Member of the Utah House of Representatives from the 58th district
- In office 2007–2012
- Succeeded by: Keven Stratton

Personal details
- Born: 1964 (age 61–62)
- Party: Republican
- Alma mater: Brigham Young University

= Stephen Sandstrom =

American politician (born 1964)

Stephen Eric Sandstrom (born 1964) is a licensed architect, a former politician and was a member of the Utah House of Representatives from 2007 through 2012. Prior to serving in the Utah Legislature, he was a member of the Orem City Council from 1994 through 2006. He has a bachelor's degree in political science from Brigham Young University, but has largely worked in architecture and is a 4th generation architect.

==Early life==
Sandstorm spent his childhood in a politically active home. As a boy Stephen once rode his bicycle into Provo, where he came across campaign literature and decided to help distribute this literature. A short time later, he was awarded the Boy Scouts of America's Eagle Scout award. As a young man he heard a POW speak, which influenced his desire to join the military. At 17 he earned his pilot's licence and at age 19 he left to serve a Latter-Day Saints mission. After his Mission, he joined the military.

==Career==
He started working for his father's architectural firm at a young age and also pursued his dream of being a pilot, receiving the license aged 17. He also became involved in politics. Later he became a part of the Orem city council. He is a member of the Utah house of representatives.
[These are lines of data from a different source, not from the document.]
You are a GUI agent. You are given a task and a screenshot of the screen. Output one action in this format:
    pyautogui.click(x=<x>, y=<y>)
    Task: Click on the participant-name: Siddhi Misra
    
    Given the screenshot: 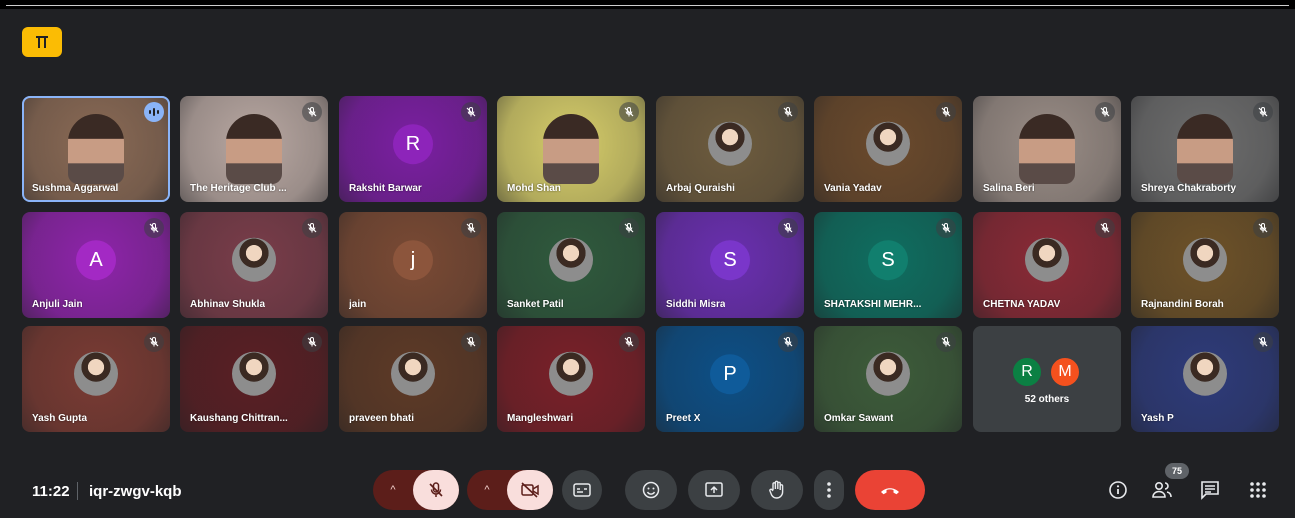 What is the action you would take?
    pyautogui.click(x=696, y=304)
    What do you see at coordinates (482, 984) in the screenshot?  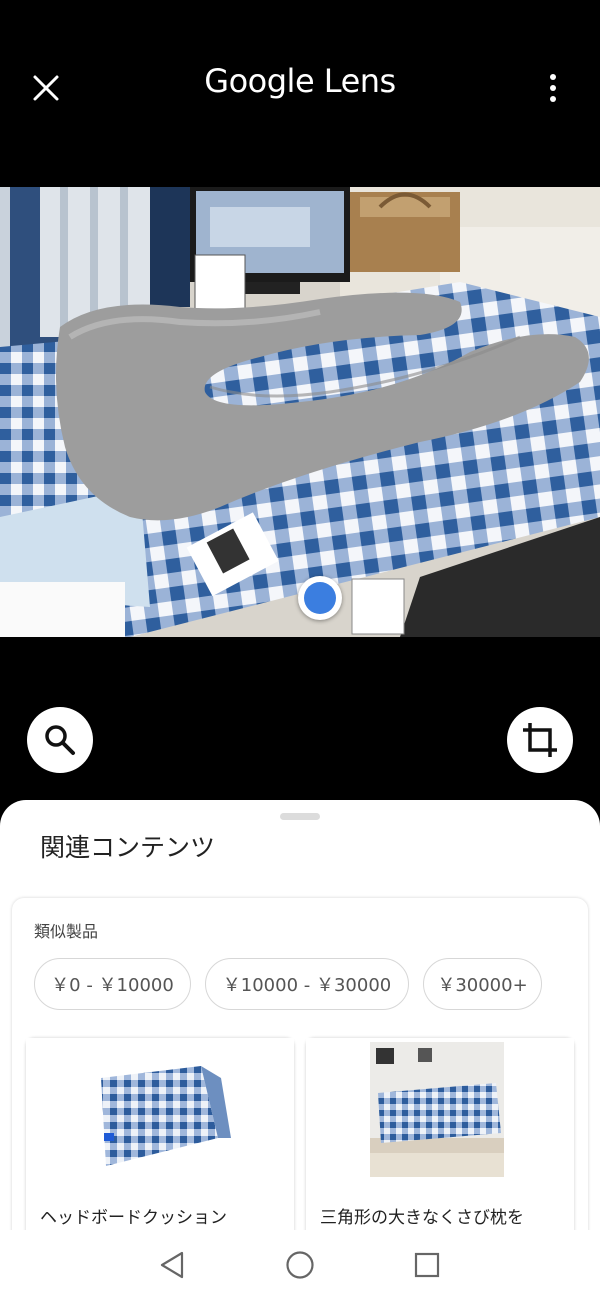 I see `price-chip-high: ￥30000+` at bounding box center [482, 984].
As a Utah representative, Stephen was a strong proponent of public education He also passed significant legislation to further 2nd Amendment Rights. He built a record of fighting against gambling, identity theft, and restriction to use of public lands. In 2010, Sandstrom announced that he was drafting immigration legislation similar to Arizona's controversial immigration law, SB 1070. He later reversed his position on unauthorized immigration and called for the passage of the DREAM Act.

==Personal life==
He is married to Jennie Sandstrom (1990) and they have four children and two grandchildren.
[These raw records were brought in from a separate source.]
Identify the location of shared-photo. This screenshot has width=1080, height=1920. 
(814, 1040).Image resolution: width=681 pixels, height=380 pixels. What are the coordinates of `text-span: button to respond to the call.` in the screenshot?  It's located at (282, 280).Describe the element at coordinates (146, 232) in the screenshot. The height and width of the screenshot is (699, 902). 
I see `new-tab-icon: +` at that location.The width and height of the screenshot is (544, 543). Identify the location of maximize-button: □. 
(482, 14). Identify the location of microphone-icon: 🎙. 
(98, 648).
==Congressional campaign==
He decided to leave his seat in the Utah Legislature in 2012 and run for Congress in the newly created 4th Congressional District. On April 21, 2012, at the Utah Republican Convention, Sandstrom was defeated by Mia Love as nominee to run for Utah's 4th District congressional seat. After spending nearly 18 years in political office, he officially retired from politics and now concentrates his efforts on his architectural career and pursuing his mountain climbing ambitions and spending time in the outdoors.